On her journey from news anchor to weekly talk-show host:
I worked in local news in my hometown, Dallas, for four years and then ten in Chicago, where I spent so many formative years of my life as a reporter. From Chicago, I went from being a reporter to an anchor of a four-hour morning show. That then led to me being recruited to take a position at MSNBC, NBC, and start my journey on a national scale in 2007. In 2019, I debuted my talk show, Tamron Hall, which is now in its third season.
On the best career advice she has received:
Bet on yourself. Obviously, you always want to be collaborative and you always want to have a team of people around you who will help you grow both personally and professionally. But so often, we lean away from ourselves and become fearful of betting on our instinct and our gut. As I’ve applied this over the years, I’ve seen things that I’ve wanted to achieve come true. For example, the book: People had approached me about doing a memoir or beauty book, which I’m very interested in doing someday, but creating this novel was a challenge and a step out of my comfort zone and the zone that people expected of me, to be honest.
Self-care for me includes cooking. I didn’t always cook.
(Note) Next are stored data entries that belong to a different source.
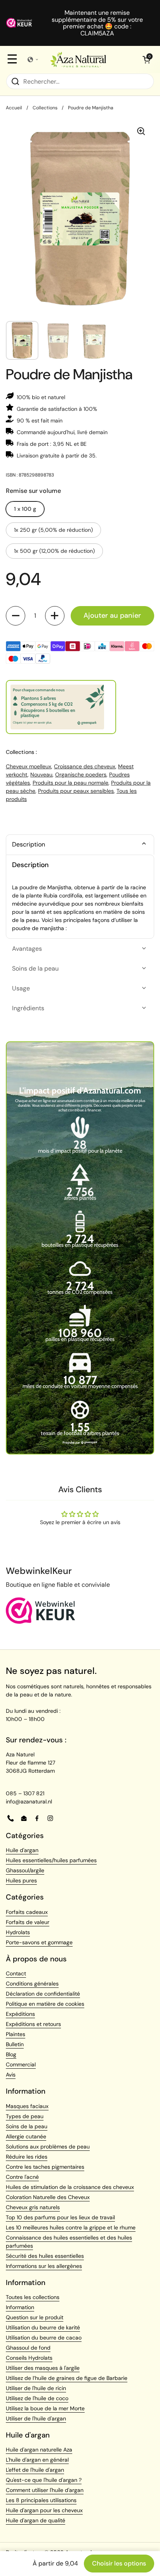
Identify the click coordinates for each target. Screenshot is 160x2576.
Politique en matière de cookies (45, 2003)
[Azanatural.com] (78, 59)
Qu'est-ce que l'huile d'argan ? (44, 2479)
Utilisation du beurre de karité (43, 2327)
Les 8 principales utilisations (41, 2500)
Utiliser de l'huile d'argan (36, 2418)
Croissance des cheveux (84, 766)
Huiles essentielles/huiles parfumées (51, 1860)
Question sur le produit (34, 2317)
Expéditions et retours (33, 2024)
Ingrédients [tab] (28, 1008)
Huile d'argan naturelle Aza (39, 2449)
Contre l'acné (22, 2176)
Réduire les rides (26, 2156)
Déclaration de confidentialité (43, 1993)
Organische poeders (80, 774)
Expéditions (20, 2013)
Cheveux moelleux (28, 766)
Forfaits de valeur (27, 1922)
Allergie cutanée (26, 2136)
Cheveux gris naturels (33, 2207)
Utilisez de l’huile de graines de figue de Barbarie (66, 2377)
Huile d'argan (22, 1850)
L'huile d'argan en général (37, 2459)
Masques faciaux (27, 2106)
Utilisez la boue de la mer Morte (45, 2408)
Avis (11, 2074)
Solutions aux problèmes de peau (48, 2146)
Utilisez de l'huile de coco (37, 2398)
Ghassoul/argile (25, 1870)
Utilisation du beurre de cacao (44, 2337)
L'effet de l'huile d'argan (35, 2469)
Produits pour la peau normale (70, 782)
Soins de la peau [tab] (35, 968)
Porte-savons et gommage (39, 1942)
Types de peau (24, 2116)
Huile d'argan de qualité (35, 2520)
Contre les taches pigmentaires (45, 2166)
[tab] (80, 844)
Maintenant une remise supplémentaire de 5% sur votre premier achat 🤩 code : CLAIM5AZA (97, 23)
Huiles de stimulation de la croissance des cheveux (70, 2186)
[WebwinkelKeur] (40, 1621)
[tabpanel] (80, 897)
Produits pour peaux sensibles (76, 790)
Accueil (14, 108)
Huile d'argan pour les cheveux (44, 2510)
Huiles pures (21, 1880)
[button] (146, 59)
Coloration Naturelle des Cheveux (48, 2197)
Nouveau (41, 774)
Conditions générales (32, 1983)
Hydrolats (18, 1932)
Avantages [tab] (27, 949)
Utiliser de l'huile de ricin (36, 2388)
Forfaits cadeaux (27, 1911)
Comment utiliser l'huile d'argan (44, 2490)
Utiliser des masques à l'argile (43, 2367)
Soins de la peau (26, 2126)
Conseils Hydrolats (29, 2357)
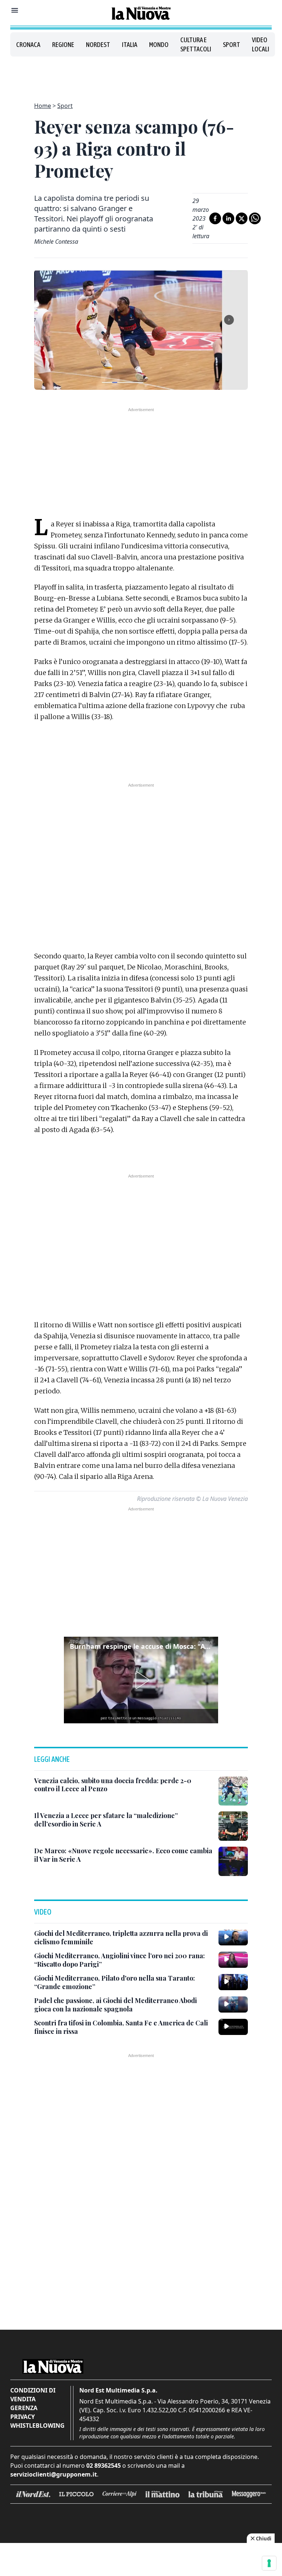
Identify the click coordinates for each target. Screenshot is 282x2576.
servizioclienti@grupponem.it (53, 2474)
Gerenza (23, 2408)
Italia (129, 44)
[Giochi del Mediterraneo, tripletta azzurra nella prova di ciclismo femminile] (233, 1937)
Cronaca (28, 44)
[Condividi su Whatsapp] (255, 218)
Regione (63, 44)
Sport (231, 44)
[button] (141, 1680)
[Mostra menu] (14, 10)
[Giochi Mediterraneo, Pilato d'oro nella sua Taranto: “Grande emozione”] (233, 1982)
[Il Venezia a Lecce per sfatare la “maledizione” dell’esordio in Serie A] (233, 1826)
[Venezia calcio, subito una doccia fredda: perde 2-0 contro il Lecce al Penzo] (233, 1791)
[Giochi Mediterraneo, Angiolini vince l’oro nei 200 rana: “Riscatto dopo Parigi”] (233, 1960)
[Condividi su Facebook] (215, 218)
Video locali (260, 44)
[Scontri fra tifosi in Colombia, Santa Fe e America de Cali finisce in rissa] (233, 2027)
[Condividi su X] (241, 218)
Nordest (98, 44)
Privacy (22, 2417)
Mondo (159, 44)
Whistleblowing (37, 2425)
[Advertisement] (141, 74)
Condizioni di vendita (32, 2394)
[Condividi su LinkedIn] (228, 218)
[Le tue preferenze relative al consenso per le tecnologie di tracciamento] (269, 2563)
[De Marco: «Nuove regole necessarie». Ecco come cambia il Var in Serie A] (233, 1861)
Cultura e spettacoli (195, 44)
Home (42, 106)
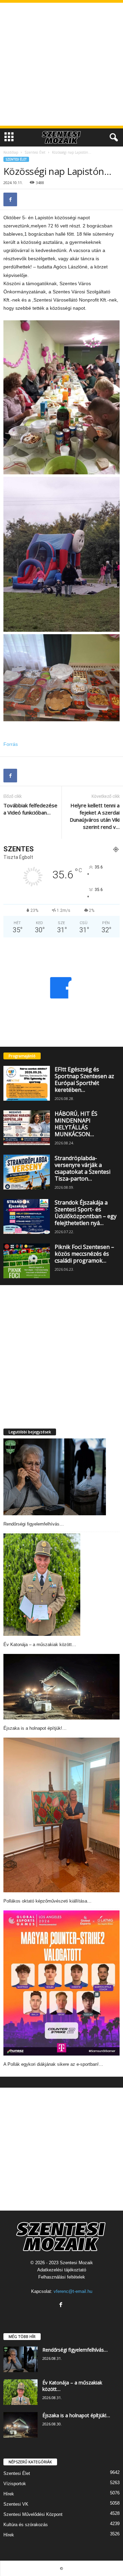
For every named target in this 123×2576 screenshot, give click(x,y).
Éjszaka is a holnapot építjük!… (35, 1728)
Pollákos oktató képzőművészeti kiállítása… (47, 1901)
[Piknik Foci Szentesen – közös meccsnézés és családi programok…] (26, 1260)
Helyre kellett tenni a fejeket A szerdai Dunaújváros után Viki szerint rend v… (95, 816)
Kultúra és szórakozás (25, 2524)
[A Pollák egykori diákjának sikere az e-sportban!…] (61, 1983)
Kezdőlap (10, 152)
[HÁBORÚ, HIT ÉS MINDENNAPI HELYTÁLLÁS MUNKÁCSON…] (26, 1127)
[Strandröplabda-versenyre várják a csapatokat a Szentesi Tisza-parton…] (26, 1172)
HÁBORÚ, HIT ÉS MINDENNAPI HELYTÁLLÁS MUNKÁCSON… (76, 1124)
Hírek (8, 2493)
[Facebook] (10, 199)
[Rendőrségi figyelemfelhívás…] (54, 1476)
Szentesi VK (15, 2504)
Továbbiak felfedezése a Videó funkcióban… (30, 809)
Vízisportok (14, 2483)
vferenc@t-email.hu (73, 2291)
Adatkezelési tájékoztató (61, 2269)
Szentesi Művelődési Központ (33, 2514)
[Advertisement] (61, 64)
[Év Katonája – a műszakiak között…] (41, 1584)
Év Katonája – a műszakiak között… (39, 1644)
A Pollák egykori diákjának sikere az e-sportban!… (53, 2064)
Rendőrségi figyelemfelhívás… (33, 1524)
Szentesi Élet (35, 152)
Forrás (10, 744)
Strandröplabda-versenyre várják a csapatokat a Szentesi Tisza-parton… (82, 1168)
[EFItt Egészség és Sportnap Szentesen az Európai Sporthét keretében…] (26, 1083)
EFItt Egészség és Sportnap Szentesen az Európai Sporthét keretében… (84, 1080)
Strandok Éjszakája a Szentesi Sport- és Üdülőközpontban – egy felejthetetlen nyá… (86, 1213)
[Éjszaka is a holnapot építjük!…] (61, 1686)
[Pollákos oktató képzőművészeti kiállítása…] (61, 1815)
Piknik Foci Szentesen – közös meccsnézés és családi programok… (84, 1253)
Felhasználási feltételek (61, 2277)
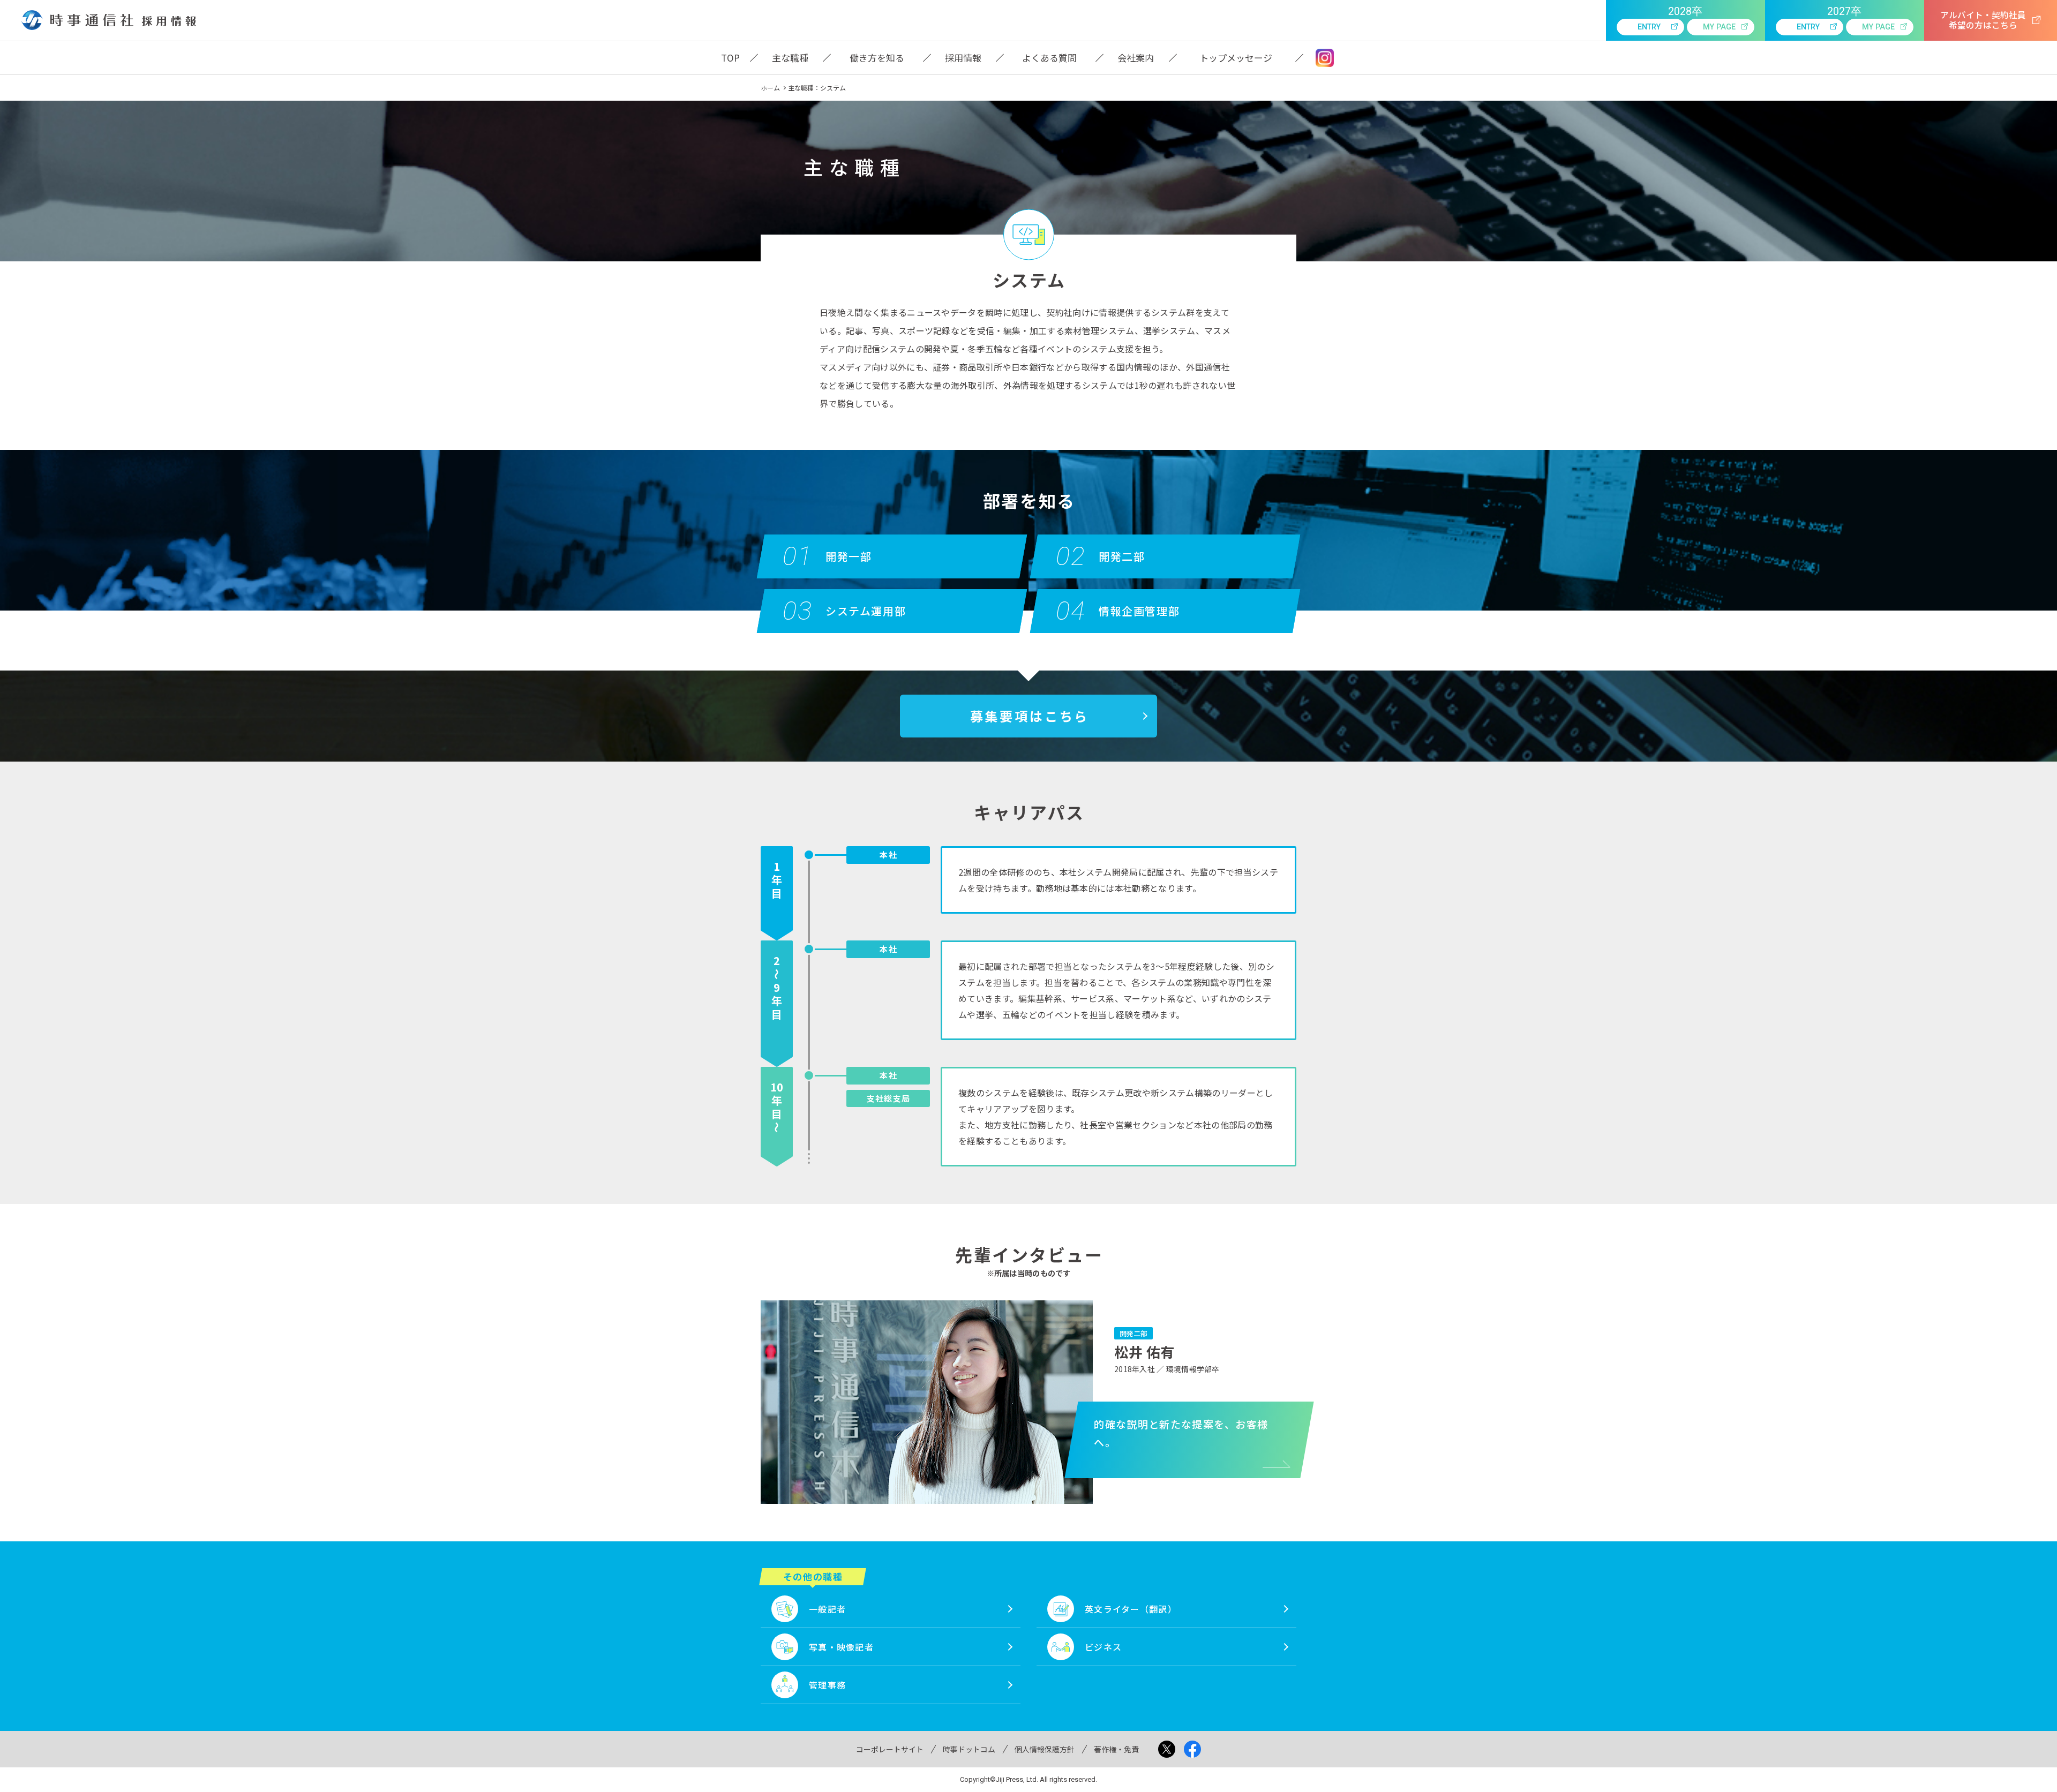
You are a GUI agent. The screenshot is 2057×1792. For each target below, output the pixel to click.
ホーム (770, 87)
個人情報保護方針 (1045, 1749)
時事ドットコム (969, 1749)
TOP (730, 57)
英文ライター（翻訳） (1131, 1608)
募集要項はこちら (1030, 715)
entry (1649, 26)
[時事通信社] (77, 20)
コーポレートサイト (890, 1749)
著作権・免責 (1116, 1749)
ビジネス (1103, 1646)
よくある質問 (1049, 57)
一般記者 (827, 1608)
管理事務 (827, 1684)
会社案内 (1135, 57)
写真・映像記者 (841, 1646)
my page (1719, 26)
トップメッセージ (1235, 57)
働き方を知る (877, 57)
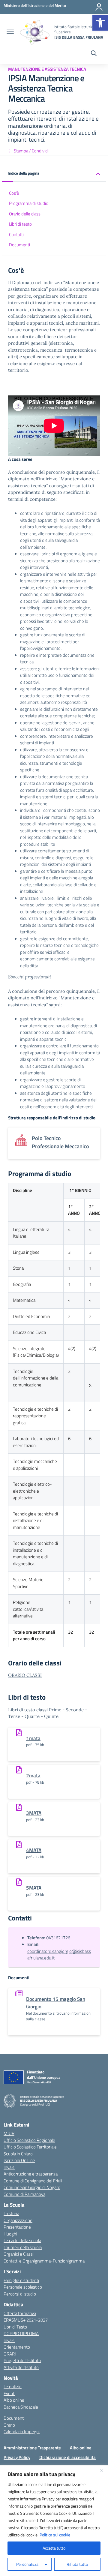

I didn’t really start until after my father passed away; he was a phenomenal cook. Part of my grief process after the loss of my dad was to take on something he greatly loved doing for our family. I started taking a few cooking classes, and then someone recommended watching Barefoot Contessa. About a year or so ago, I embraced cooking; it’s an opportunity to really just focus on the meal and escape. I make a delicious jalapeño honey chicken thigh.
On parenting and work-life balance:
Motherhood has allowed me to put in boundaries that I did not have early in my career. That doesn’t mean I’m not available to my team 24/7; I am. It is an opportunity to put a divider between the attention that I need to give my son and that he deserves as well as the attention my show deserves. Having a show of your own provides an opportunity for your team to see you as a leader with compassion. What I mean by that is I afford my team the same boundaries. I don’t call them after a certain hour. If there’s an email that I’m sending out because it’s popped into my mind, I’ll be the first to say, “You don’t have to reply to this now.”